Information provided about how the site could be adequately serviced for wastewater drainage was inadequate.

She recommended the Glenpanel proposal, between the Shotover River and Lake Hayes, be refused because it was inconsistent with the operating district plan and the proposed district plan (PDP).

Vanstone also feared endorsing the subdivision plan would set a precedent for expanding urban development on the northern side of the Frankton-Ladies Mile Highway.

Maryhill Ltd wants to build a 207-lot subdivision on a 20ha site by the highway between Lake Hayes and Frankton.

The company is owned by Sharyn and Grant Stalker, the developers of the nearby Shotover Country subdivision, along with their son Kristan and his wife Emma.

The site is directly across the highway from the last development to receive SHA status, the Queenstown Country Club retirement village.

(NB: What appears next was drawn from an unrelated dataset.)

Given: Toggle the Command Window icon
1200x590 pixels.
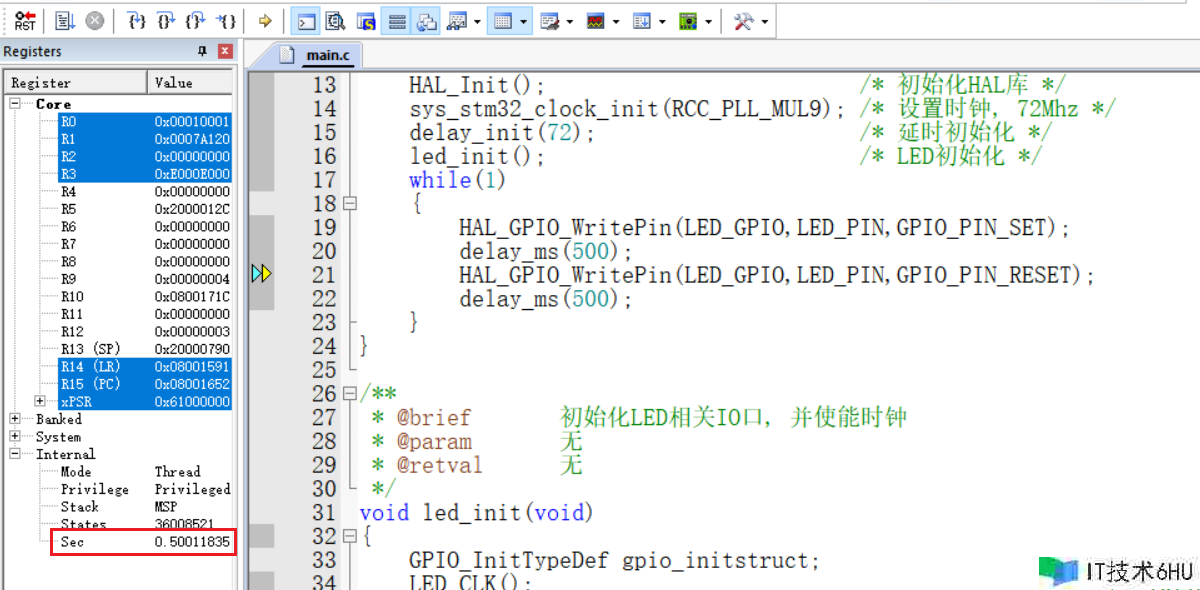Looking at the screenshot, I should (307, 21).
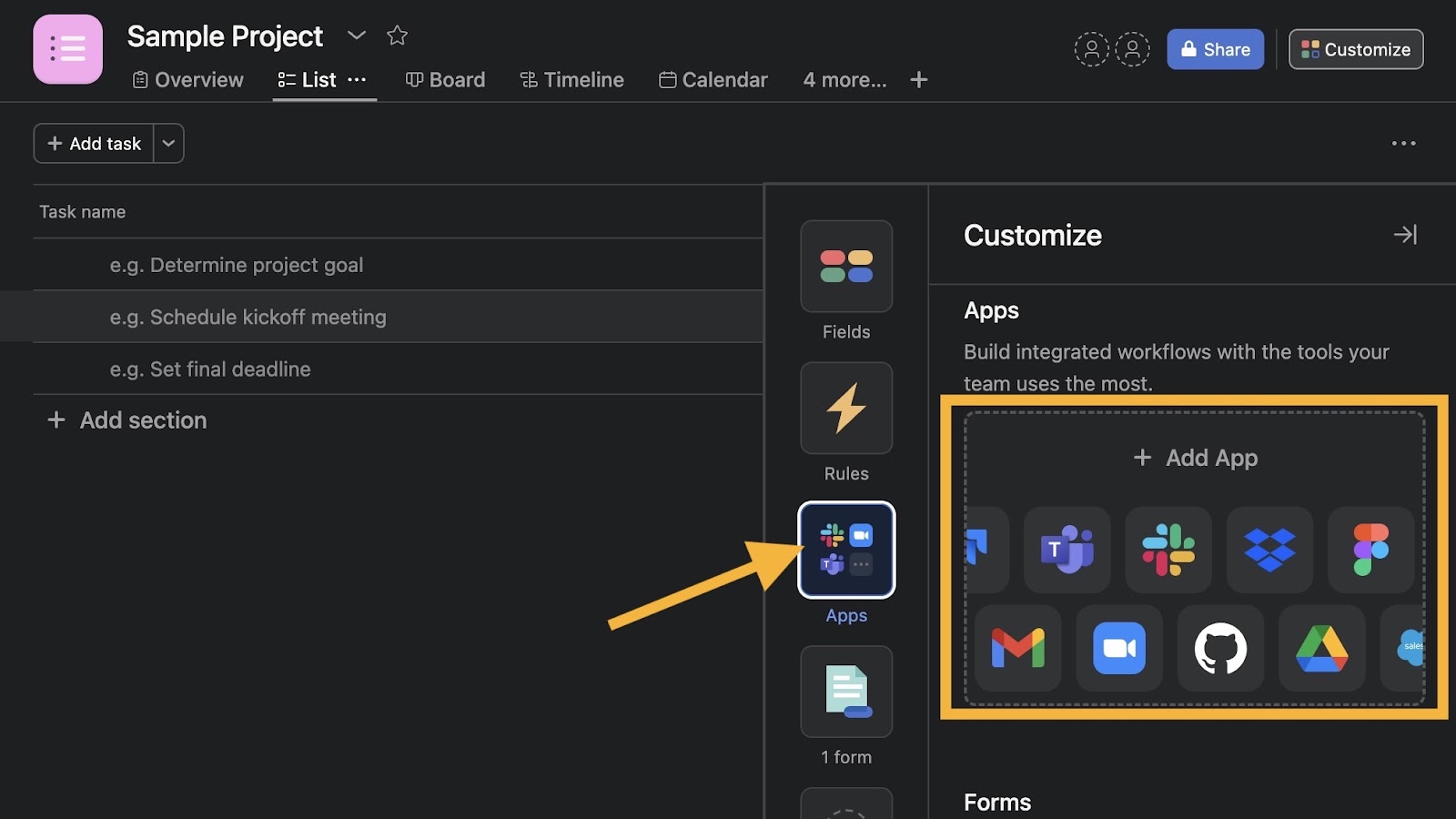
Task: Open the Add task dropdown arrow
Action: tap(168, 144)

Vanstone says the land either side of the highway was an “important visual corridor” into Queenstown that had largely retained its rural character.

Council staff were undertaking a “high-level review” of the area that could potentially result in a variation to the PDP.

The developers had also failed to show how the site could be adequately serviced for water, wastewater, stormwater and access.

The expiry of key sections of SHA legislation on September 16 meant there was little time remaining to remedy those concerns and progress the negotiation of a draft deed, she says.

The Otago Daily Times asked Housing Minister Nick Smith whether he was considering extending the Government’s housing accord with the council past the September expiry date.

His press secretary, Sharon Lundy, said Dr Smith would not be commenting on housing accords or SHAs until after the Auckland Council’s unitary plan process concluded on August 19.